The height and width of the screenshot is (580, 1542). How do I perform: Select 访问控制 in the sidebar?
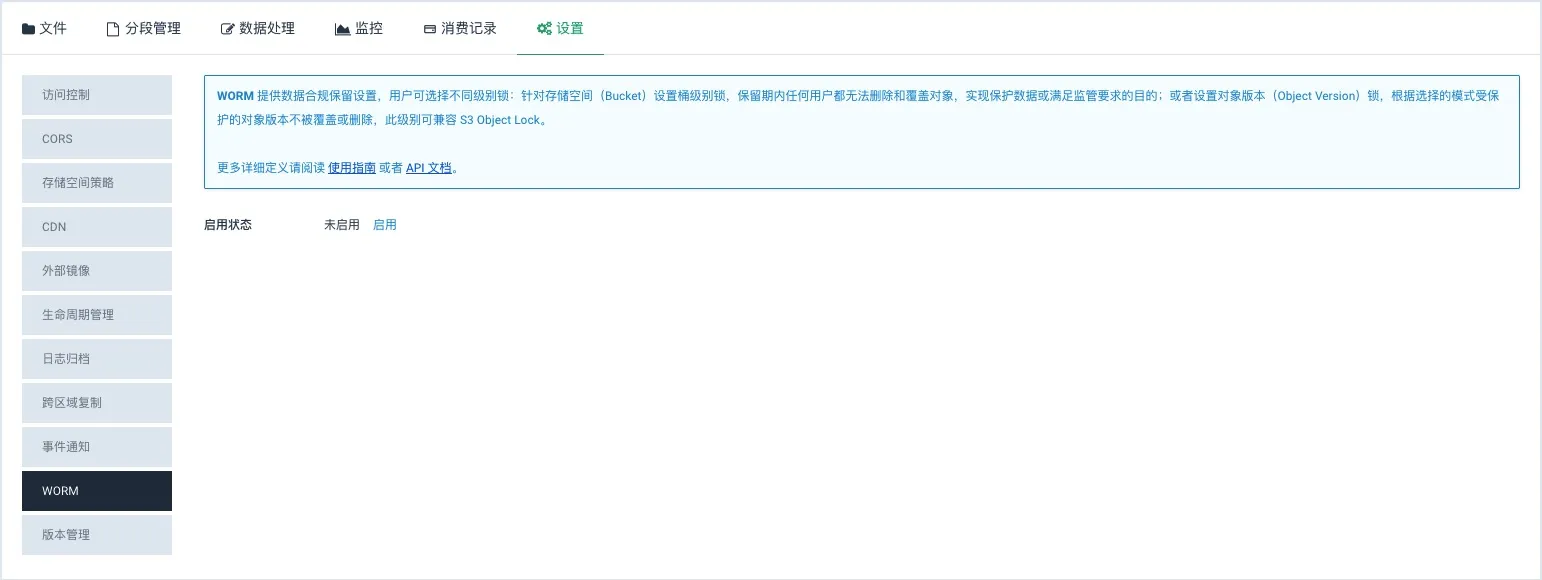point(97,95)
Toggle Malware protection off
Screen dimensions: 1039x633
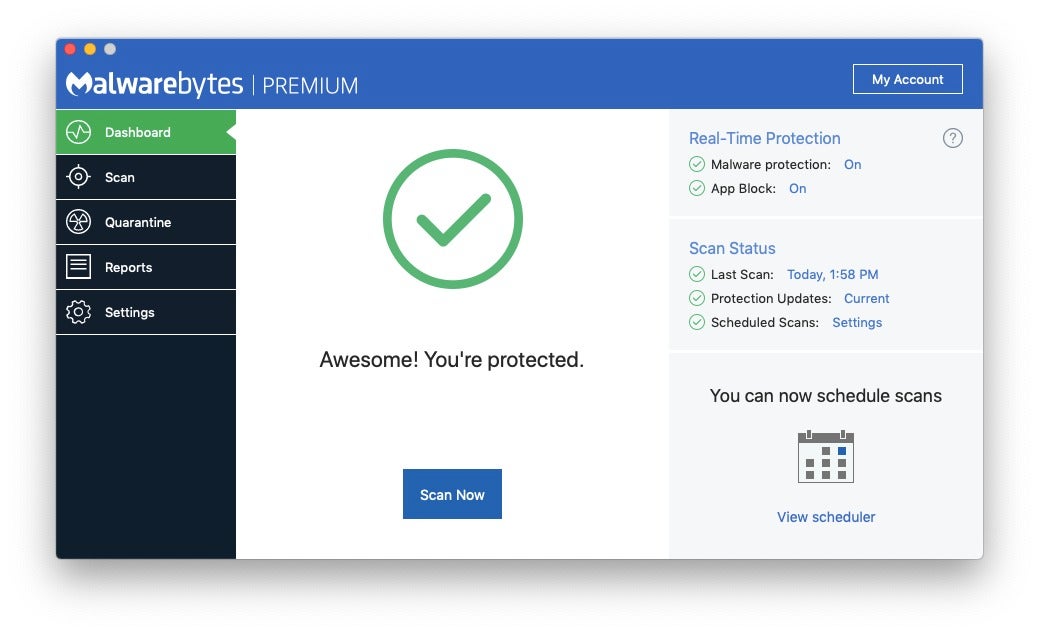tap(852, 164)
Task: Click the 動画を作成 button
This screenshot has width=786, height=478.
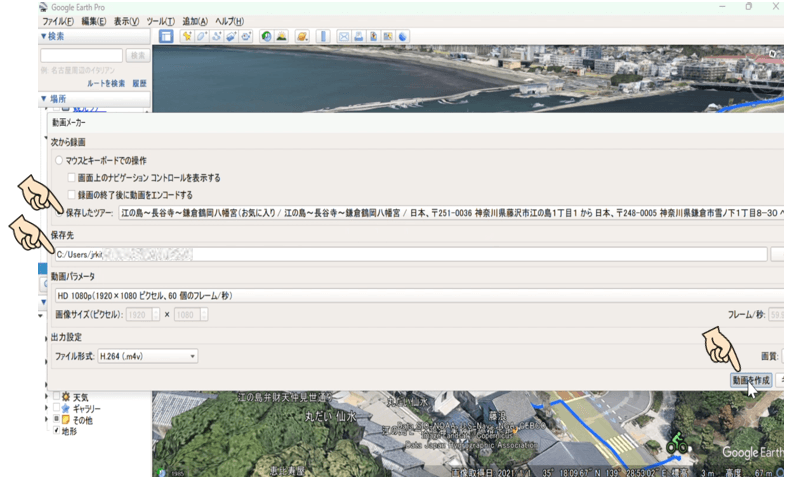Action: tap(750, 381)
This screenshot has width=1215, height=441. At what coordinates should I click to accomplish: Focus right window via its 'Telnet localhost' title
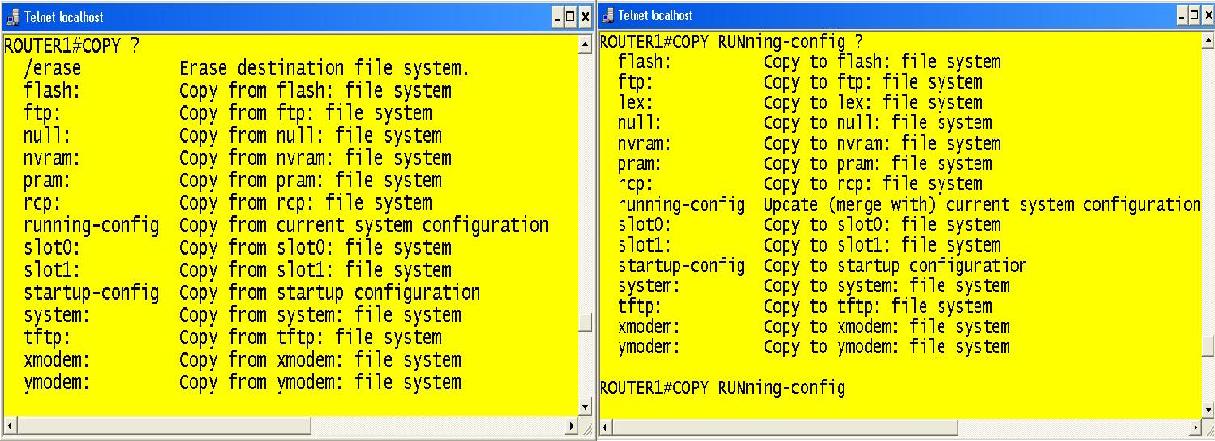(655, 15)
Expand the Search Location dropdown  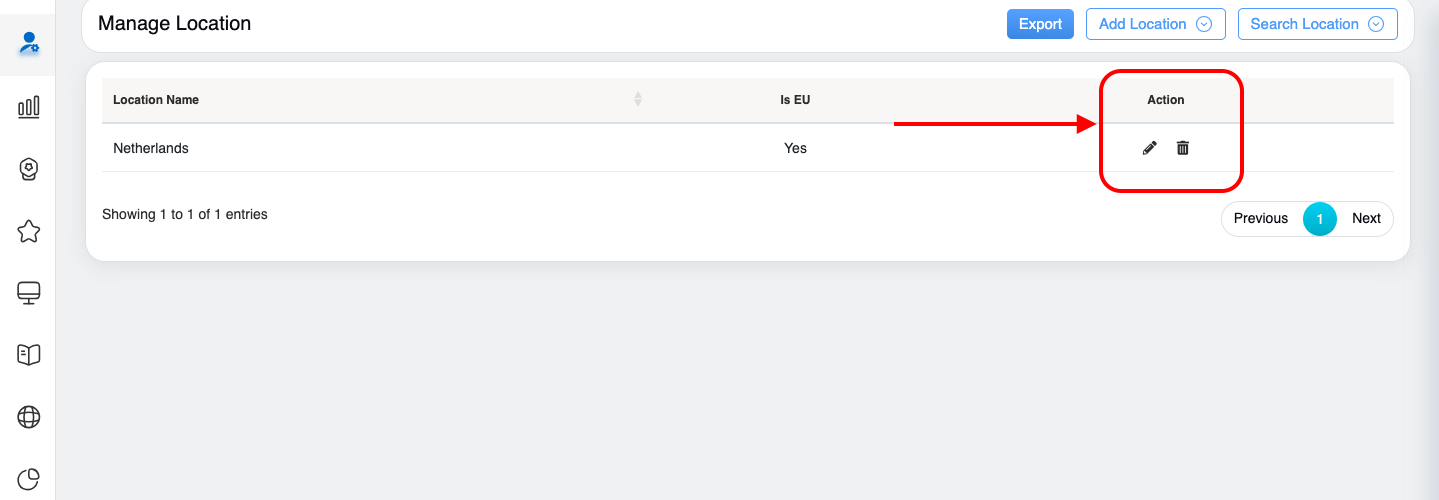[x=1317, y=24]
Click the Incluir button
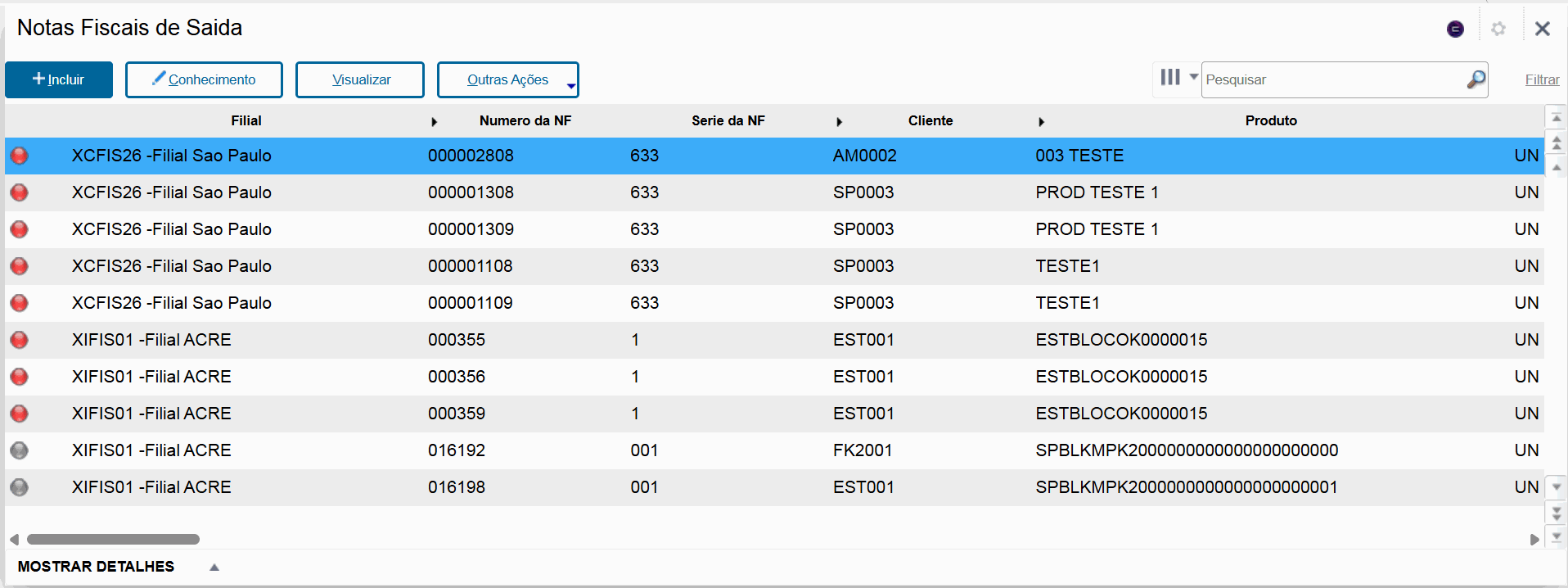The width and height of the screenshot is (1568, 588). pos(59,79)
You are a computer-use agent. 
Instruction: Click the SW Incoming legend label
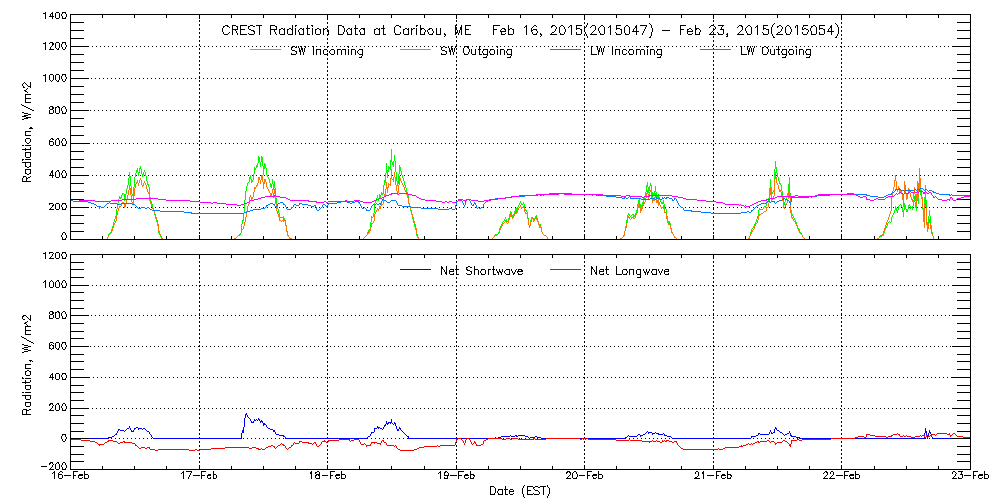click(x=325, y=51)
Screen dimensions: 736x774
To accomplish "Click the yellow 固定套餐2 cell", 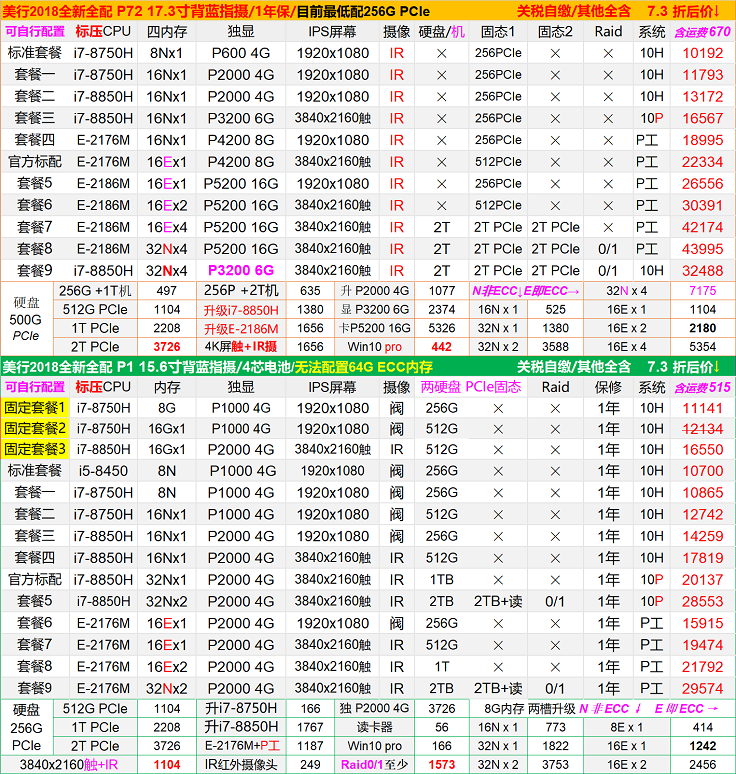I will [36, 429].
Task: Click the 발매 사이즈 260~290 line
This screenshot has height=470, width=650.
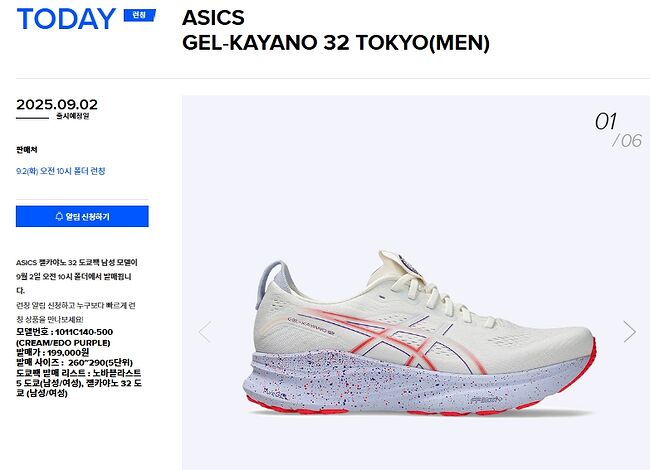Action: coord(74,362)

* * * * * * * * *

WHAT IS BEING ASKED: Write out each line above that contains the word "Task".

WRITTEN RESPONSE:
Task: Click the 動画を作成 button
Task: Click the 발매 사이즈 260~290 line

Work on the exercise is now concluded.